- STATED GOAL A
List every country named in the passage on Goldwater's chances in 1964.
- STATED GOAL B
Put the records in the stretch from the line containing "This screenshot has width=422, height=337." through the line containing "[x=1069, y=718]" into a Markdown table with the columns Row and Line. Number each row and leave out blank lines.

- EXTRACT TO READ
☆ ☆ ☆ ☆ ☆ ☆ ☆
Actually, given opinion polls that suggested overwhelming public opposition to the Civil Rights Act of 1964 and to liberal government and Supreme Court decisions over the previous years (e.g. 85 percent of those polled opposed
Engel v. Vitale outlawing prayer in public schools), I do not think it would have been nearly so impossible for Goldwater to win as is popularly thought.
What Goldwater would have had to do is to avoid making lower- and middle-class whites, especially rural whites, not fear-struck by the threat of Communist retaliation and a global nuclear war. Goldwater’s actual idea of using tactical nuclear strikes undoubtedly scared immense numbers of people who were firmly against even basic civil rights for African-Americans into supporting a pro-Civil-Rights president even if they had
always voted Republican in other elections.
Focusing simply on an invasion of North Vietnam would have been more logical but still highly risky due to the possibility of retaliation from either or both of Russia and Mao’s China (despite the two having become mortal enemies) that would have had the same effect as an actual nuclear strike. Then, a more rigid draft would have been unpopular even amongst racially conservative rural whites (who for one thing did not volunteer
en masse for the Vietnam War).
☆ ☆ ☆ ☆ ☆ ☆ ☆
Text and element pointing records
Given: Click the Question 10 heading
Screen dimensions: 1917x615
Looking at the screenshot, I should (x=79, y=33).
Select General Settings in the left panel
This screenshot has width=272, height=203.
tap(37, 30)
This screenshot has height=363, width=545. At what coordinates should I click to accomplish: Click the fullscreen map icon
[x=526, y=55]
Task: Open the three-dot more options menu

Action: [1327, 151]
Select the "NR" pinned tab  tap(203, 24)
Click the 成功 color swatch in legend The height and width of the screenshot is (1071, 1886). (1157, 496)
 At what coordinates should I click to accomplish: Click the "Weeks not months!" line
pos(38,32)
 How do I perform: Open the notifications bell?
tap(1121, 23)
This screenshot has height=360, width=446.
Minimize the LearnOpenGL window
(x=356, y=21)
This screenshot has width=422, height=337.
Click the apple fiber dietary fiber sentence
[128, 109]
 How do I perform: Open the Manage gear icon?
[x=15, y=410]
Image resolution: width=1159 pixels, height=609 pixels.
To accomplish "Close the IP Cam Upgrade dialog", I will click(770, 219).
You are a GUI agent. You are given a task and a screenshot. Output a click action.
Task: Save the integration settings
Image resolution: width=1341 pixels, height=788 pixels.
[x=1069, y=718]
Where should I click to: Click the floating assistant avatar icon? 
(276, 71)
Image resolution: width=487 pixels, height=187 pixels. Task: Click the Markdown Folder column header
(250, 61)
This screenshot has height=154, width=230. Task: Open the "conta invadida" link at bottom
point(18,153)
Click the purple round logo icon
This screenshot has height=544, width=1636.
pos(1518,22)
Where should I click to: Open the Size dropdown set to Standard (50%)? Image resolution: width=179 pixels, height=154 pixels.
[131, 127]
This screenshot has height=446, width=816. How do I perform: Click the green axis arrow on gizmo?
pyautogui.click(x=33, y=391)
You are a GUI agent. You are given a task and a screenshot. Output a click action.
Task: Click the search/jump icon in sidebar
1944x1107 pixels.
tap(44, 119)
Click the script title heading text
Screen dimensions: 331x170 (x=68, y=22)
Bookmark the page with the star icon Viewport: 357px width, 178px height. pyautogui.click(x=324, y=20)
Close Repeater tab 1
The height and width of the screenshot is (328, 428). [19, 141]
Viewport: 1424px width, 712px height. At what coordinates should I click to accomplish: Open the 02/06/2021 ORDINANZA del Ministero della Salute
☆ ☆ ☆ ☆ ☆ ☆ ☆
- REPLY A
- North Vietnam
- Russia
- China

- REPLY B
| Row | Line |
|---|---|
| 1 | This screenshot has width=422, height=337. |
| 2 | Click the apple fiber dietary fiber sentence |
| 3 | [128, 109] |
| 4 |  How do I perform: Open the Manage gear icon? |
| 5 | [x=15, y=410] |
| 6 | Image resolution: width=1159 pixels, height=609 pixels. |
| 7 | To accomplish "Close the IP Cam Upgrade dialog", I will click(770, 219). |
| 8 | You are a GUI agent. You are given a task and a screenshot. Output a click action. |
| 9 | Task: Save the integration settings |
| 10 | Image resolution: width=1341 pixels, height=788 pixels. |
| 11 | [x=1069, y=718] |